Głowa stanu Władimir Zełenski powiedział, że na tle rosyjskiej artylerii, która nie ustaje pod Kupiańskiem, wiadomość o zablokowaniu granicy przez polskich demonstrantów wygląda kpiąco. Minister rozwoju Polski Krzysztof Getman odpowiedział na słowa ukraińskiego przywódcy.
11 0
Hetman w odpowiedzi na słowa Zełenskiego stwierdził, że sytuacja na granicy Ukrainy i Polski nie jest normalna i normalnie, bo rolnicy powinni móc normalnie pracować, a nie blokować drogi, podaje NBN powołując się na publikację Rzeczpospolita.
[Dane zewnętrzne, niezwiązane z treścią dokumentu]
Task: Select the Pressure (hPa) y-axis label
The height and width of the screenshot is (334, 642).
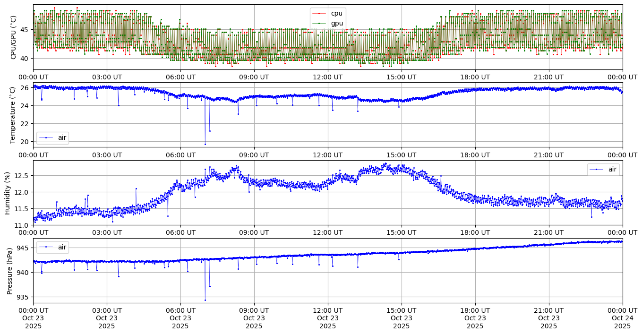Action: [10, 271]
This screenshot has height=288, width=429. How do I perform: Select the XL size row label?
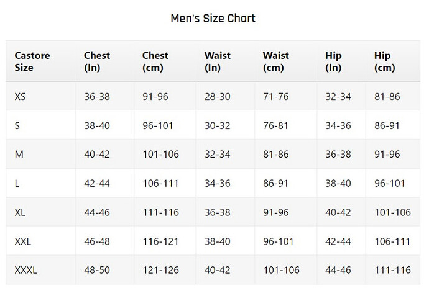(20, 212)
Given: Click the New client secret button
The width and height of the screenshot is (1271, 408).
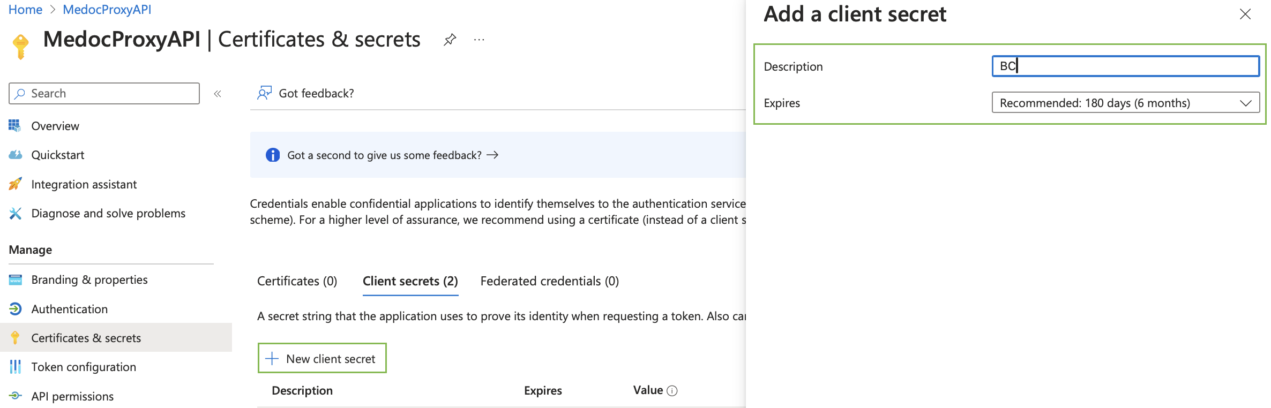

Przedstawiciel Warszawy zapewnił, że rozumie emocje głowy państwa, w której terytorium, na którym toczy się wojna. Jednocześnie minister uważa, że blokowanie granicy przez polskich demonstrantów nie ma nic wspólnego z polityką.
Według urzędnika nie jest to pierwszy raz, kiedy ukraiński przywódca wypowiada się ostro, a on stara się zrozumieć prezydenta, który znajduje się pod ogromną presją, choć nie zgadzam się z jego słowami.
Hetman jest o tym przekonany, biorąc pod uwagę wsparcie Polski dla Ukrainy od pierwszego dnia inwazji na pełną skalę Federacji Rosyjskiej radzi Kijówowi ostrożność w takich wypowiedziach i nieco większą wrażliwość na problemy nie tylko polskich rolników.
Przypominamy, że sytuacja na granicy z Polską zostało ostro skomentowane przez ukraińskie Ministerstwo Spraw Zagranicznych.